Nonetheless, the book was a success, and it was adapted to film in 1963. Al-Zayyat later wrote of these years that, “At the time I seemed, to others, to be a successful woman by ordinary standards and, perhaps, if one considered the work I was doing and what I had achieved, more than simply successful. But at the same time, I was devastated on the inside, even if nobody but I was aware of a single dimension of this devastation.”
It was 1965 when Al Zayyat finally filed for divorce, freeing herself of a difficult marriage. In 1966, according to her memoir, she wrote a play called Buying and Selling that was never published. Like many Arab writers of her generation, she described the war of 1967 as something that “knocked me down and marked the dividing point between two phases, two lives.”

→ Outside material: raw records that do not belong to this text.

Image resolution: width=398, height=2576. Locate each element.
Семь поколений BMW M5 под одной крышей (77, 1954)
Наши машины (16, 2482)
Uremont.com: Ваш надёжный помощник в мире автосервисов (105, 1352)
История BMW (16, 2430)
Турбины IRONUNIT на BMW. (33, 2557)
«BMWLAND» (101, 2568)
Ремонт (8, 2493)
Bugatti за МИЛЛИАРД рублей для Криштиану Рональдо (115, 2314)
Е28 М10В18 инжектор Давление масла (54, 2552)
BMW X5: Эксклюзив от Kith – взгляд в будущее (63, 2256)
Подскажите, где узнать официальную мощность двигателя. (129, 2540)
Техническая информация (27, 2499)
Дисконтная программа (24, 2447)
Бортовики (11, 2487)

But Al Zayyat never stopped writing, organizing, teaching, and speaking her mind. She was back in prison again in September 1981, at the age of fifty-eight, for opposing Sadat’s warm relations with the Israeli state. The younger author-activist Radwa Ashour wrote about this time in the metafictional Spectres, and Ashour portrays a very different Latifa Al Zayyat from the one in the author’s own memoirs. Here, translated by trans. Barbara Romaine:
In my initial meetings with Latifa al-Zayyat, her laughter brought me up short. The woman was always surprising me with her continuous, sometimes abrupt, and loud laughter; and then she no longer surprised me — I got used to and grew to love both Latifa herself and her laughter. She was constantly laughing, but when she told me about her experience in prison, she laughed even more. … Latifa al-Zayyat would laugh at herself and at her comrades in the cell as she told the story, so that the whole subject seemed like a comic play — no, not black comedy, despite the darkness of the experience, but rather a marvelous comedy that redeems the tale of stark realities by cleansing it of the blemish of fear, of bitterness, of petty grudges. What remains is the lightness and transparency of the story, as well as the capacity of human beings to overcome adversity with humor.

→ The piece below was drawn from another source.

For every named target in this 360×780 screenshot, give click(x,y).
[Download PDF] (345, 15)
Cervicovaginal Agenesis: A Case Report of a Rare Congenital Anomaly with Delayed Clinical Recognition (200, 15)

Al Zayyat wrote her memoirs while in prison; after prison, she also published a short-story collection, a novella, and a novel. She did, in the end, get big literary prizes. A few months before her death in 1996, she received the State Literature Award and the inaugural Naguib Mahfouz Prize. She died of cancer.
The Search: Personal Papers, translated by Sophie Bennet
The Open Door, translated by Marilyn Booth
The Owner of the House, translated by Sophie Bennet
In Mada Masr: Literary gems: Latifa al-Zayat’s The Open Door
The film adaptation:
I just opened Spectres a few days ago to a random page and read that same passage about Latifa al-Zayyat and was intrigued having read The Open Door in translation a few years ago and a few days ago my first read of Radwa Ashour, The Woman From Tantoura.
It is thought provoking how a life narrative changes as the storyteller/narrator ages, sometimes making it awkward for the audience. Maya Angelou does this in her final memoir, takes the long view looking back, able to reconcile with her younger more volatile self and find compassion for perpetrators.